Goal of the exercise ▸ Please reproduce the line containing "Click the Скасувати" and every line after it in the records below, exactly and with nothing else.

Data records ▸
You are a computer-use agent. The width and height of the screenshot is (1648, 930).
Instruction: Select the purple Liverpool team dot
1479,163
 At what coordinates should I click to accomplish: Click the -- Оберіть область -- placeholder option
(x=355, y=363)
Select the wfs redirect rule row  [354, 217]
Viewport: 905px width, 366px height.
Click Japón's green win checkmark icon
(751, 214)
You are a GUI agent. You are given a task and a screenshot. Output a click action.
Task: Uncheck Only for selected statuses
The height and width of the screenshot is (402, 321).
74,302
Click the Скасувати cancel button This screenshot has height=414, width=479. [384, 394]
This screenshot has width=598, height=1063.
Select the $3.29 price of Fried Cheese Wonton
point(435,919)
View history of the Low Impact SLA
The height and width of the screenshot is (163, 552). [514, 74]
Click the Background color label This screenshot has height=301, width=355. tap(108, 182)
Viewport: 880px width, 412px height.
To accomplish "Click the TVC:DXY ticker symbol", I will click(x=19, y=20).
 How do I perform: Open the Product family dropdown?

Task solution ▸
Click the Скасувати cancel button This screenshot has height=414, width=479. [384, 394]
This screenshot has width=598, height=1063.
Select the $3.29 price of Fried Cheese Wonton
point(435,919)
View history of the Low Impact SLA
The height and width of the screenshot is (163, 552). [514, 74]
Click the Background color label This screenshot has height=301, width=355. tap(108, 182)
Viewport: 880px width, 412px height.
To accomplish "Click the TVC:DXY ticker symbol", I will click(x=19, y=20).
 How do I perform: Open the Product family dropdown?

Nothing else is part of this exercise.